§ **REQUIRED ACTION**
Looking at the data below, how many lines include the word "Download"? Respond with the number only.

═══ DATA EXTRACT ═══

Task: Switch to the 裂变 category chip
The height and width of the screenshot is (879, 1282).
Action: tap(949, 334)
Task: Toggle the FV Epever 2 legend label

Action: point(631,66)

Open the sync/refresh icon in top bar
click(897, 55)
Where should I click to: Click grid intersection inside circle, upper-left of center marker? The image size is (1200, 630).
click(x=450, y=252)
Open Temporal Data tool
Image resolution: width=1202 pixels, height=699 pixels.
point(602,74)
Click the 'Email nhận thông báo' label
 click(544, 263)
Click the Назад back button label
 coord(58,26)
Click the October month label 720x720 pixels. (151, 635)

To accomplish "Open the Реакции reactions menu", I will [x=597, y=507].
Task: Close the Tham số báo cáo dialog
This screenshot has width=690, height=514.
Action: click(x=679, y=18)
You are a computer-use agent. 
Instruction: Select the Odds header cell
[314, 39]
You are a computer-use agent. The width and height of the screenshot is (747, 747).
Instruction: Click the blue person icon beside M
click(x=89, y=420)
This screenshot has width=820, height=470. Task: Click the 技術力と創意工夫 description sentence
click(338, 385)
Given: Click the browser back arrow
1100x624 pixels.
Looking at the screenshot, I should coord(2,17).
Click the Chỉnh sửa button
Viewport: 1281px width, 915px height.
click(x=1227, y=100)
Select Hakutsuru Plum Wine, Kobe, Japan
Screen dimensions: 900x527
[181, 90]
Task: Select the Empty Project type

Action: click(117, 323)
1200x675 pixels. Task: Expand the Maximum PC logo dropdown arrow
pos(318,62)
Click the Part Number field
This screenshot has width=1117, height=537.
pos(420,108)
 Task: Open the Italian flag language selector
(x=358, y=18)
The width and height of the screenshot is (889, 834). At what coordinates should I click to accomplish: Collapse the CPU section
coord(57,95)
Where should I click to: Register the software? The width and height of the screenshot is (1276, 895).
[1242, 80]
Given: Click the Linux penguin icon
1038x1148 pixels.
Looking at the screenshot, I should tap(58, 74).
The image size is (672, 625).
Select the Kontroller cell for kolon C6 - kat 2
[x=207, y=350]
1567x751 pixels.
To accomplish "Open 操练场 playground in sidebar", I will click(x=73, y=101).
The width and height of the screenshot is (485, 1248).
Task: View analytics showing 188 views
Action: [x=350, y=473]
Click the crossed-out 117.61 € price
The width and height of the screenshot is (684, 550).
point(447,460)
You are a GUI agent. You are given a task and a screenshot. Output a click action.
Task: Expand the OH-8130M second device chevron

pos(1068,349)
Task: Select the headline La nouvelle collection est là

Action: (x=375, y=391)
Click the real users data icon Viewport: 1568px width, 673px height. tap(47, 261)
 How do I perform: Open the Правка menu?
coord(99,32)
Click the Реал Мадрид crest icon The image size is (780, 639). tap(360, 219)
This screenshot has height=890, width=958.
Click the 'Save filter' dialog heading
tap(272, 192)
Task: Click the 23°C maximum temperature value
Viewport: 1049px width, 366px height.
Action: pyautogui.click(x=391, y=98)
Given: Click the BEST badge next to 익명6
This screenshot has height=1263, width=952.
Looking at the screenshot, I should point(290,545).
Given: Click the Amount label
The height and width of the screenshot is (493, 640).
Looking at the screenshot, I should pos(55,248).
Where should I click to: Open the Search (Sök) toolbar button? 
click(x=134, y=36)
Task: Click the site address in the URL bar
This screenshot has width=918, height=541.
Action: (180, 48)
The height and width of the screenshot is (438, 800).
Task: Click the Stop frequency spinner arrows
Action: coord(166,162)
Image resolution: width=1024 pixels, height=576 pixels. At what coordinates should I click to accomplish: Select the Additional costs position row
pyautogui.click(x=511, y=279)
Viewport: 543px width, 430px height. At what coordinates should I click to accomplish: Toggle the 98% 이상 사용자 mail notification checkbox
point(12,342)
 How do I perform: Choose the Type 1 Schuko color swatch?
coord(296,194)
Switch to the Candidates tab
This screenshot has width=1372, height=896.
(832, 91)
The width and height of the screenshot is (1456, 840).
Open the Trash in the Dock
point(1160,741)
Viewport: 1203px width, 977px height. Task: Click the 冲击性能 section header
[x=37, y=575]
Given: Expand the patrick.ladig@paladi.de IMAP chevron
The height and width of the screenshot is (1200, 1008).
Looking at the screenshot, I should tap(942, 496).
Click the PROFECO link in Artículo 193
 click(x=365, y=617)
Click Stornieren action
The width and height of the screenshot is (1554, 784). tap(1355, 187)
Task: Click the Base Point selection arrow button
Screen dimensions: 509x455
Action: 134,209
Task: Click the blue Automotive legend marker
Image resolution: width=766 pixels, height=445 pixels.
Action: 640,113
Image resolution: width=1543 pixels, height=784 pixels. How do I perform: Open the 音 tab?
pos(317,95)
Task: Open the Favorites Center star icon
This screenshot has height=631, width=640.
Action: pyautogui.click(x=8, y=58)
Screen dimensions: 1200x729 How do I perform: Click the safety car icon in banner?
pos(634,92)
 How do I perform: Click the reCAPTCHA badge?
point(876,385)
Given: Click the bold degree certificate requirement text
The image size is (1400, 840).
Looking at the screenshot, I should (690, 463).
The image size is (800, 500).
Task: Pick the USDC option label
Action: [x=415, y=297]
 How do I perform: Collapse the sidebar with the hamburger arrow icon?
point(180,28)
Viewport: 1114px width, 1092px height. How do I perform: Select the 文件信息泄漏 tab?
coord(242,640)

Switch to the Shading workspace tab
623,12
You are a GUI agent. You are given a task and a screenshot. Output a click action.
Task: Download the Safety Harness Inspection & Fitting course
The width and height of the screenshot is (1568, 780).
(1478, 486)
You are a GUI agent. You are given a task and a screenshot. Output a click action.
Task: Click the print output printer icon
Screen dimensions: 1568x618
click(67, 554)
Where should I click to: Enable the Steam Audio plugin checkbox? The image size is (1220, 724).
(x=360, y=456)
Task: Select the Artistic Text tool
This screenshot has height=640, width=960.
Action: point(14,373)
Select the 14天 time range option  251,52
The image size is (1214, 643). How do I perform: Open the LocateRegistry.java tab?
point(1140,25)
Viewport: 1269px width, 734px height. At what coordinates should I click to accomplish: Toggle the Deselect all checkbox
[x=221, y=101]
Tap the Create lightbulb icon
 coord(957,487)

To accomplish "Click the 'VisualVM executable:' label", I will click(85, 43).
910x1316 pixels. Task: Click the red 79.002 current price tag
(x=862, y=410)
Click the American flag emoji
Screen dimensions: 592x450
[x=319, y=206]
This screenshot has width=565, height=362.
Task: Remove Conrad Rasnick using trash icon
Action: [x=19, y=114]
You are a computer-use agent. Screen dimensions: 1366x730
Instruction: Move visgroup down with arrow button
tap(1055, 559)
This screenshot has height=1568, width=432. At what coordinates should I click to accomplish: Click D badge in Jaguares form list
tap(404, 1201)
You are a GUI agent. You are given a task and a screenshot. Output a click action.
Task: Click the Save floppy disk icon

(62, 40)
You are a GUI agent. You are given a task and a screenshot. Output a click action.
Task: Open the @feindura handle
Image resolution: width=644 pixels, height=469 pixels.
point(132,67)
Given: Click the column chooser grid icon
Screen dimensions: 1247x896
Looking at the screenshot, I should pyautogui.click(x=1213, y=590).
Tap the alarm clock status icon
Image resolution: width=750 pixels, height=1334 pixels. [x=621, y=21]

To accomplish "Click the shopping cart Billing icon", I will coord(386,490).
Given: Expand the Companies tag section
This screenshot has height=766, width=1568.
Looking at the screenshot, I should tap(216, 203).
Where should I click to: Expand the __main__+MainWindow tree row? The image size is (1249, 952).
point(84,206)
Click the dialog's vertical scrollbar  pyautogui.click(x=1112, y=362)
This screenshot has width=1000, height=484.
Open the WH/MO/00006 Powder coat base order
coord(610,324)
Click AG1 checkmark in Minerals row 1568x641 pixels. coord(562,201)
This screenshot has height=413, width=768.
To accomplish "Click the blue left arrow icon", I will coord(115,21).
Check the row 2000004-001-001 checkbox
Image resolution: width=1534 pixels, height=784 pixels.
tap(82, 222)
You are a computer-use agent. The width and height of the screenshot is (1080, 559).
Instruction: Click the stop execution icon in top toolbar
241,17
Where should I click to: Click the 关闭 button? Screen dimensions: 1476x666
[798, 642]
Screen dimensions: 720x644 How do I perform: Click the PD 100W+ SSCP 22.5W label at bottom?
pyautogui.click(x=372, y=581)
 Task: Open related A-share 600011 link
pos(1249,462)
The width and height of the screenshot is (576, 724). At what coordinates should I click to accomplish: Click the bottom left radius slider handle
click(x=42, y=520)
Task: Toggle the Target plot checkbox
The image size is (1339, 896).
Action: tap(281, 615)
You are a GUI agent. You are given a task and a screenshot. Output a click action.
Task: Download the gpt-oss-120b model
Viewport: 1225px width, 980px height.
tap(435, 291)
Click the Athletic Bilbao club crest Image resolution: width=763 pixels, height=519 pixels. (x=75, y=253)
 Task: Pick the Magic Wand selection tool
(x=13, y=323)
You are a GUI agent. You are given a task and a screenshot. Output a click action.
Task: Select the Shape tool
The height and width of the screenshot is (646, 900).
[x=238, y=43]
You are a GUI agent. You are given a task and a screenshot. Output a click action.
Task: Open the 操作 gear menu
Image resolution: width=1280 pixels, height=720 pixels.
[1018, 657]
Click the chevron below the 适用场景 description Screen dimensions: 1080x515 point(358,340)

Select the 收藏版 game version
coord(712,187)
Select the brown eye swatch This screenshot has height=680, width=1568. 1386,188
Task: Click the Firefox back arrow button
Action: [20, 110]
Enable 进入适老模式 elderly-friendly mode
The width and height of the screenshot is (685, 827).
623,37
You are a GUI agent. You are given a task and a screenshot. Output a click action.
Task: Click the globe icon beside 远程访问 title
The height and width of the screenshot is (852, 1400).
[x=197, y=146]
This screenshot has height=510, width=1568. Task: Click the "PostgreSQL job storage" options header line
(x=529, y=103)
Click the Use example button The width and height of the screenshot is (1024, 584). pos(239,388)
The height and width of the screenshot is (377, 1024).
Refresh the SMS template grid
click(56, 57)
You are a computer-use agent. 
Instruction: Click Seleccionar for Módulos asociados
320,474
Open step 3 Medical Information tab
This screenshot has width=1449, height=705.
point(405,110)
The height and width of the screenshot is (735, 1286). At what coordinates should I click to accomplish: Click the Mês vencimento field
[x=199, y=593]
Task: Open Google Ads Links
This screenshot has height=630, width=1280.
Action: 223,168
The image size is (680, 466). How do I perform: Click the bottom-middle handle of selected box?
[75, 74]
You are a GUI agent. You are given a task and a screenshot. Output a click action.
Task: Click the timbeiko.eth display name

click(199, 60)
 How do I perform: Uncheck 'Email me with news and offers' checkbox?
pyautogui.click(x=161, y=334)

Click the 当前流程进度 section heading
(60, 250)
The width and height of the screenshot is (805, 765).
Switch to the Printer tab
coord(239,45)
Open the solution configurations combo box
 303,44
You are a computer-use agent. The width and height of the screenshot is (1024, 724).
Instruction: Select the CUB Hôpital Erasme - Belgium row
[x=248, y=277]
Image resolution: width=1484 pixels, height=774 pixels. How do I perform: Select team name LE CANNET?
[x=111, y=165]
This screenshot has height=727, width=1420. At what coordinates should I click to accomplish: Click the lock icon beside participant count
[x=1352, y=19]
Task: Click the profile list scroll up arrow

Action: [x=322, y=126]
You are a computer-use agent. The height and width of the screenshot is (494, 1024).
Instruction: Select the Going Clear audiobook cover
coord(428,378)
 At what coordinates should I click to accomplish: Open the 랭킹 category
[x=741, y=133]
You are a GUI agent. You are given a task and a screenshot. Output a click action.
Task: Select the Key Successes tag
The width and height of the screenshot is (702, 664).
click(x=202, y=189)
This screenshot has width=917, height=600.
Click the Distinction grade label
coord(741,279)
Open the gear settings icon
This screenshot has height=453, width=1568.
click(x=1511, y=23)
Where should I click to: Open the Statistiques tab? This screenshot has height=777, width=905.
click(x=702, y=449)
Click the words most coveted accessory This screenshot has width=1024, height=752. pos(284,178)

═══

§ **SOLUTION FOR THIS EXERCISE**
2